Pryor UAN plant offline another 60 days; repairs underway on Dakota Gas NH3 plant

LSB Industries Inc. said April 25, 2012, that its Pryor, Okla., UAN plant will be offline for repairs for at least another 60 days. The company said the repair period is being extended because it has determined that the damaged portion of the urea reactor, which is the reactor’s stainless steel liner, is non-repairable and the liner has to be replaced. The company will announce when UAN production resumes.

The Pryor facility shut down March 15 for unplanned maintenance at the ammonia plant (GM March 26, 2012). The ammonia plant resumed production March 22 and has produced approximately 600 st/d, which is being sold directly into the fertilizer market. The repair undertaken at the urea plant began Feb. 27. The urea plant is needed to produce UAN and uses ammonia as a feedstock. As a result, the Pryor facility has not produced UAN since Feb. 27. Annual UAN capacity at Pryor is approximately 416,000 st/y, or 34,666 st per month.
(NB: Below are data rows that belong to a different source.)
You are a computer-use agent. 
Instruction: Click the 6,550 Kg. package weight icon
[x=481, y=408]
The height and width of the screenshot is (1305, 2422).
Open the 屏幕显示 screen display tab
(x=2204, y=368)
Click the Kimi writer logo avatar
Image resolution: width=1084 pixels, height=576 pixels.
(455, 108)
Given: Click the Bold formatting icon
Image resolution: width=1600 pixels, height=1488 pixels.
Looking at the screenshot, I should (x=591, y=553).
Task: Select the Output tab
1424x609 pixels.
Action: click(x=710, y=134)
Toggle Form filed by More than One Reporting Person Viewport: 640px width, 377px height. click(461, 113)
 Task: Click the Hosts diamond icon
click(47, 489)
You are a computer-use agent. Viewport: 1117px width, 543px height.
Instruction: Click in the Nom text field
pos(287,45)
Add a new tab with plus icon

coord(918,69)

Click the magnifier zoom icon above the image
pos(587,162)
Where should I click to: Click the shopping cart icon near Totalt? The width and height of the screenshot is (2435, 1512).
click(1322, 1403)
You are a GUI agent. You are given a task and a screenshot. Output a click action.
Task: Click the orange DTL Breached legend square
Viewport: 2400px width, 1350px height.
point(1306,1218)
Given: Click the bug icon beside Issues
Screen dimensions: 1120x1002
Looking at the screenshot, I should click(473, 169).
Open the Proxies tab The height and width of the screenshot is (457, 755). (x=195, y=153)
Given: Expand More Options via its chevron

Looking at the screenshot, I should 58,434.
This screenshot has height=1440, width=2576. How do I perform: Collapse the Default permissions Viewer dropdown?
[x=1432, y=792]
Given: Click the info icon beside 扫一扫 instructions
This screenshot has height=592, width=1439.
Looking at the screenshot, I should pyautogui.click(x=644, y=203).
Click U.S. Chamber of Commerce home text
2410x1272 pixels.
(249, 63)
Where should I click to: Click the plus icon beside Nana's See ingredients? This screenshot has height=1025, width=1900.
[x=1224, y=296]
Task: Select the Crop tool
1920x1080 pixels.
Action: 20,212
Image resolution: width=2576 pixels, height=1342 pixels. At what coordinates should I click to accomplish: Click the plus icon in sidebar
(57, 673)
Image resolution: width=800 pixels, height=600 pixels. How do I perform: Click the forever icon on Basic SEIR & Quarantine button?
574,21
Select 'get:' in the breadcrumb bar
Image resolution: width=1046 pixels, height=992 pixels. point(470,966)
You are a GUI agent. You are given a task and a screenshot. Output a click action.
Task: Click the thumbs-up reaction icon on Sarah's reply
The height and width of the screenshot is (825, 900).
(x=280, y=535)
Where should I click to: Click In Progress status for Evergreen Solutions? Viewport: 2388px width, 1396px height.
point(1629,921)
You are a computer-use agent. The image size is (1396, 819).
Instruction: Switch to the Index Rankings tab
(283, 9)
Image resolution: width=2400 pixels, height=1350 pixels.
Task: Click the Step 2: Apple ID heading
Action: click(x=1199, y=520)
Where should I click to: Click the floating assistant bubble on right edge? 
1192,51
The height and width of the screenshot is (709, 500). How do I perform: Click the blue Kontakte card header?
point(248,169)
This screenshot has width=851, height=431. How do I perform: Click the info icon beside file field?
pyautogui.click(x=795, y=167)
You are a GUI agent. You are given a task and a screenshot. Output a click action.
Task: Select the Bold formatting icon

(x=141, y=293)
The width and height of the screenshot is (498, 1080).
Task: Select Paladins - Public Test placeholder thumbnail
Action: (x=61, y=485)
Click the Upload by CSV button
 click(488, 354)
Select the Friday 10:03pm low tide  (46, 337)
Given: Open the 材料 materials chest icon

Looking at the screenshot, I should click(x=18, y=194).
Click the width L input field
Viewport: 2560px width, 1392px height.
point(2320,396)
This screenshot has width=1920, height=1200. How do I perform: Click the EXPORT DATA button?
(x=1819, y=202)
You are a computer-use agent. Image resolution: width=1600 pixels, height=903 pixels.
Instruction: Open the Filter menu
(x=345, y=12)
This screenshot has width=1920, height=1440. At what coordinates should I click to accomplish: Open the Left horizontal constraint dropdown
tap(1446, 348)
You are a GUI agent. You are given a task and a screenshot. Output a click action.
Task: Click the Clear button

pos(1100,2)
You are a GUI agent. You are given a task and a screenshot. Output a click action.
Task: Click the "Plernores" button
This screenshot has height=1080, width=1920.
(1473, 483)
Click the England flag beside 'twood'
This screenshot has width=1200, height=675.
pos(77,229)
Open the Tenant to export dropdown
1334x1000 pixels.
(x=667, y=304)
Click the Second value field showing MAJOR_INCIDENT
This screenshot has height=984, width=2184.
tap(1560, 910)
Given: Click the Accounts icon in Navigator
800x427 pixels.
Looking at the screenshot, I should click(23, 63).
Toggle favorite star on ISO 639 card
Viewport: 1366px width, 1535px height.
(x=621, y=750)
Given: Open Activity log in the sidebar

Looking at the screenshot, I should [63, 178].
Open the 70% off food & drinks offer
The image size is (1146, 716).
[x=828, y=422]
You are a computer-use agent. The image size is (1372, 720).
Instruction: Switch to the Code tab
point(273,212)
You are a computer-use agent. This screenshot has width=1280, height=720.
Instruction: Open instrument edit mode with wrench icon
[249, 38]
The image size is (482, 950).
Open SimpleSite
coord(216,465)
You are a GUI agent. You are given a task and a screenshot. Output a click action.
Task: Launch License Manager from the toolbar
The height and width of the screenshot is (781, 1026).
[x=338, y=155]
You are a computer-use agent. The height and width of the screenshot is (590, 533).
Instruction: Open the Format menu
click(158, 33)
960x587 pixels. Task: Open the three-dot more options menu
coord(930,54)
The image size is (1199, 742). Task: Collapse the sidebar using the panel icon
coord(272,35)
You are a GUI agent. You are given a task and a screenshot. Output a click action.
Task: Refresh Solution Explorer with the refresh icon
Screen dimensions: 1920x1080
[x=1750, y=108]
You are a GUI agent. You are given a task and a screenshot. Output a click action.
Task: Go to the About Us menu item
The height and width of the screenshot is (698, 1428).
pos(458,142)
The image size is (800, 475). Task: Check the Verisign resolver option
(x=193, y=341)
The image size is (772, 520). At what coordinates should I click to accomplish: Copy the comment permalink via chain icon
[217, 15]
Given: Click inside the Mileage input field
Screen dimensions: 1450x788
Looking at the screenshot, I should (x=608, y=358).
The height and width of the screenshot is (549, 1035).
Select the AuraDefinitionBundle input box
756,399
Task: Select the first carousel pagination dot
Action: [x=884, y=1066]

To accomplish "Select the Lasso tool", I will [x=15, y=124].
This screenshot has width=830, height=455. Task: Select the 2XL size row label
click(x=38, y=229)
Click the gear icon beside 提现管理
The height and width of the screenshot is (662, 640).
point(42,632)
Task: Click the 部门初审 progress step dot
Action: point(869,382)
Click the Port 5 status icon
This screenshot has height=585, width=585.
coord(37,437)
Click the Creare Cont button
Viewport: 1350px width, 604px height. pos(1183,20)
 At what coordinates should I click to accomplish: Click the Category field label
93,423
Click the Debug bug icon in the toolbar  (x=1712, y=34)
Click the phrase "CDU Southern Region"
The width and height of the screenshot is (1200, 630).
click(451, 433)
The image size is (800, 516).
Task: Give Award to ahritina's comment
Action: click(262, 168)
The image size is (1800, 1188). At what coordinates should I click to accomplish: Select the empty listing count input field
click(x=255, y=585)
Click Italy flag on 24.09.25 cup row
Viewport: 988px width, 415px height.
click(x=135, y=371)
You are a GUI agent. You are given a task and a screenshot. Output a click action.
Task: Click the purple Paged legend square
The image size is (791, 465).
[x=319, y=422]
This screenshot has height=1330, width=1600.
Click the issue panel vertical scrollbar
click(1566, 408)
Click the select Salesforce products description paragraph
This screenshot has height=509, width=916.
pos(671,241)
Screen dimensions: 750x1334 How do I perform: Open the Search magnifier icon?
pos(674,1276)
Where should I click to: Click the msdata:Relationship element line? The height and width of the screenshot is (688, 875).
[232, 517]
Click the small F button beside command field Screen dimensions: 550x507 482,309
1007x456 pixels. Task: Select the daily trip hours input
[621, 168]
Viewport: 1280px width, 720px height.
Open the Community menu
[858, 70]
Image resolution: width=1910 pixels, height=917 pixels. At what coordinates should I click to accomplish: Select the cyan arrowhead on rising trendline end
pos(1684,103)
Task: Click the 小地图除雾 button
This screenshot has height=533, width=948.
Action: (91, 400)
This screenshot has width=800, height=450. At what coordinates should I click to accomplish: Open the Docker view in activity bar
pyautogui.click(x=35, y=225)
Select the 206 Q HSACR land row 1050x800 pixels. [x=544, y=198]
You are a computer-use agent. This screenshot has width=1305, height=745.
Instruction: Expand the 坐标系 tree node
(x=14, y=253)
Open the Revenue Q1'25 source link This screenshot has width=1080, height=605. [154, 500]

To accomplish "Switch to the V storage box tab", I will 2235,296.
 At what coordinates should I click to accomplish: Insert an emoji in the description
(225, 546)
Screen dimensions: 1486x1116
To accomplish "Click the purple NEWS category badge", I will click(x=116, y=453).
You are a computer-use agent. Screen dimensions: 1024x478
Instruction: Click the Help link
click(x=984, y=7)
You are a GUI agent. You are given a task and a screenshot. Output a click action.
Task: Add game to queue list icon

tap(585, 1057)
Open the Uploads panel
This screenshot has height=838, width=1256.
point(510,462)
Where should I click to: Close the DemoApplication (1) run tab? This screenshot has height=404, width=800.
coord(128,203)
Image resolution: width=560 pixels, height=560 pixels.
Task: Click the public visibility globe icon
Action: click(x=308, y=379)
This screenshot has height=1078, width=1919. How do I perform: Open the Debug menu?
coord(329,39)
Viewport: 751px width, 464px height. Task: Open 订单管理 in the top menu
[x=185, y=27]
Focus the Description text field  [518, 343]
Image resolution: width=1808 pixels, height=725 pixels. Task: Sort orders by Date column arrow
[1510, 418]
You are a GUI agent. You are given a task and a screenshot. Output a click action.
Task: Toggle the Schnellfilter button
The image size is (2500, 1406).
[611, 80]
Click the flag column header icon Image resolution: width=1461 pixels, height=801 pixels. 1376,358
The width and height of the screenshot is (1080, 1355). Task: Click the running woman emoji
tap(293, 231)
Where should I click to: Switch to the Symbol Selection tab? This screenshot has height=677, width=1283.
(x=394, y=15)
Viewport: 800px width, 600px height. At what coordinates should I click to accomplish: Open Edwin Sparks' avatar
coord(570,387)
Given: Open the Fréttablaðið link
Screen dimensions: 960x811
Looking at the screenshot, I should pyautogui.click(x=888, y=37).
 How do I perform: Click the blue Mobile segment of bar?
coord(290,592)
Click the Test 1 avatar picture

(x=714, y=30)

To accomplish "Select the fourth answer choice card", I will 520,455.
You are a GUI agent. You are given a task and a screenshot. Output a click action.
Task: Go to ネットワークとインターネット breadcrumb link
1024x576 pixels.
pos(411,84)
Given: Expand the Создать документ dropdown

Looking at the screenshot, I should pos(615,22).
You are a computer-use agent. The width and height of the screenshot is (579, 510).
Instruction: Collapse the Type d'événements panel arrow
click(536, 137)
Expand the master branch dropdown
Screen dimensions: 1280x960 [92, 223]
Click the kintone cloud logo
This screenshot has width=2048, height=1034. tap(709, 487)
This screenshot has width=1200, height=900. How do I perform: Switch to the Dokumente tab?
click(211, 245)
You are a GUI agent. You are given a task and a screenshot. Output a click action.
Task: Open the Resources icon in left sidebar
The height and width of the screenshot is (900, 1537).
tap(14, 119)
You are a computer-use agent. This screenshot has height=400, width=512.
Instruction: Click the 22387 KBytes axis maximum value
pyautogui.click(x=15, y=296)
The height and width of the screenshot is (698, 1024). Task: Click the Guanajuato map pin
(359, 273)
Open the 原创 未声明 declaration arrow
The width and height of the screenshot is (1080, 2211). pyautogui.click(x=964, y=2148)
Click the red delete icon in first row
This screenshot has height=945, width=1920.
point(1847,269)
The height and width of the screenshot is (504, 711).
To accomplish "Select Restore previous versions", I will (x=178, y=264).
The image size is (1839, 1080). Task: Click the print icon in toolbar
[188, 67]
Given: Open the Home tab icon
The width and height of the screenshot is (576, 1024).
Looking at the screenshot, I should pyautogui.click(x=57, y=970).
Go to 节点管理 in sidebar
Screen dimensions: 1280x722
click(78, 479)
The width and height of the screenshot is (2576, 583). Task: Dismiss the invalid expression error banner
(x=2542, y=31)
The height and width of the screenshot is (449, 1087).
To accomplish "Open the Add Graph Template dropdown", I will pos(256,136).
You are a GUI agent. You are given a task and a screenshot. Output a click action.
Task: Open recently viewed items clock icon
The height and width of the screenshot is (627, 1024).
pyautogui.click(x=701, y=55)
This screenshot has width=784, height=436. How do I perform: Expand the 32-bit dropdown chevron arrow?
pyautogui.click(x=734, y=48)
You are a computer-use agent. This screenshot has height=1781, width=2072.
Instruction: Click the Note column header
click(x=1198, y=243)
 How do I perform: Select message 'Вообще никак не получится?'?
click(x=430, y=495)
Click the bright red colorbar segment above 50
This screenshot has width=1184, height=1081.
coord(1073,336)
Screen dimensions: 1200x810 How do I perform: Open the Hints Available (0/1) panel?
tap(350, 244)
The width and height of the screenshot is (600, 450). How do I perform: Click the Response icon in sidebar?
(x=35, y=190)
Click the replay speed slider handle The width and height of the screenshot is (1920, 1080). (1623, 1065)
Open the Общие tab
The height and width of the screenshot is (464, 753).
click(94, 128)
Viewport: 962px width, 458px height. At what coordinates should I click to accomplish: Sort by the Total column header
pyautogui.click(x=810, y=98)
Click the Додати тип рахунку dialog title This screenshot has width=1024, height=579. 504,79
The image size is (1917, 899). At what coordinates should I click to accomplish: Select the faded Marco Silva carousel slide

For the month of March, LSB estimates that the downtime resulting from the attempted repair of the urea reactor will result in approximately $4 million less operating income than otherwise would have been expected. In addition, in March the company accrued $3 million for probable losses for UAN tons that were pre-sold at firm sales prices, subject to make-whole terms, but not delivered due to the extended urea plant downtime.

Subsequent to March and until the urea plant is back in production, the company estimates the downtime will result in approximately $900,000 per week less operating income than if the urea plant was in production. The company has made a claim with its insurance carriers for repair costs and lost profits, less applicable deductible.
And in North Dakota, a spokesman for Dakota Gasification told Green Markets on April 26 that repairs are underway on the company’s anhydrous ammonia plant in Beulah, N.D., which went down April 14 due to a fire caused by a tube leak in the plant’s heater (GM April 23, 2012). The fire was quickly extinguished by an onsite fire crew, and no injuries or ammonia releases were reported.

“We’ve identified what it is, and now it’s just a matter of getting it fixed,” said Daryl Hill, supervisor of media and communications relations for Dakota Gas. Hill cautioned, however, that the company has established no definitive timeline for how long those repairs will take or when the ammonia plant will return to production.
The ammonia plant at Beulah produces 1,100 st/day, or some 400,000 st/year, at full capacity. The facility’s gasification plant was unaffected by the fire, as was the flue gas desulfurization system that produces ammonium sulfate at the Beulah facility.